Once the records below have been read, copy them all out exactly.

Stored records

========

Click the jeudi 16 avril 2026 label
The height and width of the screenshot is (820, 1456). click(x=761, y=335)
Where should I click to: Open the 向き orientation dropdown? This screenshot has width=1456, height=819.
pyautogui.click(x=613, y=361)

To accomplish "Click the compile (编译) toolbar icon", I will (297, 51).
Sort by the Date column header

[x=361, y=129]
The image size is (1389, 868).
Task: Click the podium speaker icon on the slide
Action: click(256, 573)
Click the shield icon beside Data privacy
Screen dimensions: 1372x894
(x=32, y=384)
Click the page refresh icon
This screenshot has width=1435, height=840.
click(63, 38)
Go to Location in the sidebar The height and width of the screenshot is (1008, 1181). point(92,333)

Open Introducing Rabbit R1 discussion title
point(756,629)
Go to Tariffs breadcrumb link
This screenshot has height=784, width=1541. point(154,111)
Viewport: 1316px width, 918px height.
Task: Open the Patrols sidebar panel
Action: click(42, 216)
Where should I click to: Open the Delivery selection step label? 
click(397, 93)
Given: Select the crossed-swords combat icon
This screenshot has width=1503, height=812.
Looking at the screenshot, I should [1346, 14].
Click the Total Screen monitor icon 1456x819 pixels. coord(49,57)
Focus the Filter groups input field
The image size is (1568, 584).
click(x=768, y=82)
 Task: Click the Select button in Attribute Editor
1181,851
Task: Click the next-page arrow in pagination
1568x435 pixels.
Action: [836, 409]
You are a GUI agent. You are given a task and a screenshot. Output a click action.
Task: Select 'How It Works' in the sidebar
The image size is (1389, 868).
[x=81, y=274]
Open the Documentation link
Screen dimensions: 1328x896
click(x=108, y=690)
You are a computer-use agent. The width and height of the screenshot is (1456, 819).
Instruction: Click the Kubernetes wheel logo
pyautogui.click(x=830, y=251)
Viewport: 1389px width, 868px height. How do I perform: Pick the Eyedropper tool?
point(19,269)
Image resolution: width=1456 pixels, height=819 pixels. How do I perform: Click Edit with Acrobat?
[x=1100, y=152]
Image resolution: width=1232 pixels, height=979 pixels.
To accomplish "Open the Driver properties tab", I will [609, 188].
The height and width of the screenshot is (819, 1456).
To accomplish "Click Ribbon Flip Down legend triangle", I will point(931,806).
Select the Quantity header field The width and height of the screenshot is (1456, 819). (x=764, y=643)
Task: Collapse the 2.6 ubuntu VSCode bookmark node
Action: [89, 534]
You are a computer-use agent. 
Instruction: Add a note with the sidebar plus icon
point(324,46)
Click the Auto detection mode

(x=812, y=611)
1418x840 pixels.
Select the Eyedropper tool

========

_Response to the exercise_:
Click the jeudi 16 avril 2026 label
The height and width of the screenshot is (820, 1456). click(x=761, y=335)
Where should I click to: Open the 向き orientation dropdown? This screenshot has width=1456, height=819.
pyautogui.click(x=613, y=361)

To accomplish "Click the compile (编译) toolbar icon", I will (297, 51).
Sort by the Date column header

[x=361, y=129]
The image size is (1389, 868).
Task: Click the podium speaker icon on the slide
Action: click(256, 573)
Click the shield icon beside Data privacy
Screen dimensions: 1372x894
(x=32, y=384)
Click the page refresh icon
This screenshot has width=1435, height=840.
click(63, 38)
Go to Location in the sidebar The height and width of the screenshot is (1008, 1181). point(92,333)

Open Introducing Rabbit R1 discussion title
point(756,629)
Go to Tariffs breadcrumb link
This screenshot has height=784, width=1541. point(154,111)
Viewport: 1316px width, 918px height.
Task: Open the Patrols sidebar panel
Action: click(42, 216)
Where should I click to: Open the Delivery selection step label? 
click(397, 93)
Given: Select the crossed-swords combat icon
This screenshot has width=1503, height=812.
Looking at the screenshot, I should [1346, 14].
Click the Total Screen monitor icon 1456x819 pixels. coord(49,57)
Focus the Filter groups input field
The image size is (1568, 584).
click(x=768, y=82)
 Task: Click the Select button in Attribute Editor
1181,851
Task: Click the next-page arrow in pagination
1568x435 pixels.
Action: [836, 409]
You are a GUI agent. You are given a task and a screenshot. Output a click action.
Task: Select 'How It Works' in the sidebar
The image size is (1389, 868).
[x=81, y=274]
Open the Documentation link
Screen dimensions: 1328x896
click(x=108, y=690)
You are a computer-use agent. The width and height of the screenshot is (1456, 819).
Instruction: Click the Kubernetes wheel logo
pyautogui.click(x=830, y=251)
Viewport: 1389px width, 868px height. How do I perform: Pick the Eyedropper tool?
point(19,269)
Image resolution: width=1456 pixels, height=819 pixels. How do I perform: Click Edit with Acrobat?
[x=1100, y=152]
Image resolution: width=1232 pixels, height=979 pixels.
To accomplish "Open the Driver properties tab", I will [609, 188].
The height and width of the screenshot is (819, 1456).
To accomplish "Click Ribbon Flip Down legend triangle", I will point(931,806).
Select the Quantity header field The width and height of the screenshot is (1456, 819). (x=764, y=643)
Task: Collapse the 2.6 ubuntu VSCode bookmark node
Action: [89, 534]
You are a computer-use agent. 
Instruction: Add a note with the sidebar plus icon
point(324,46)
Click the Auto detection mode

(x=812, y=611)
1418x840 pixels.
Select the Eyedropper tool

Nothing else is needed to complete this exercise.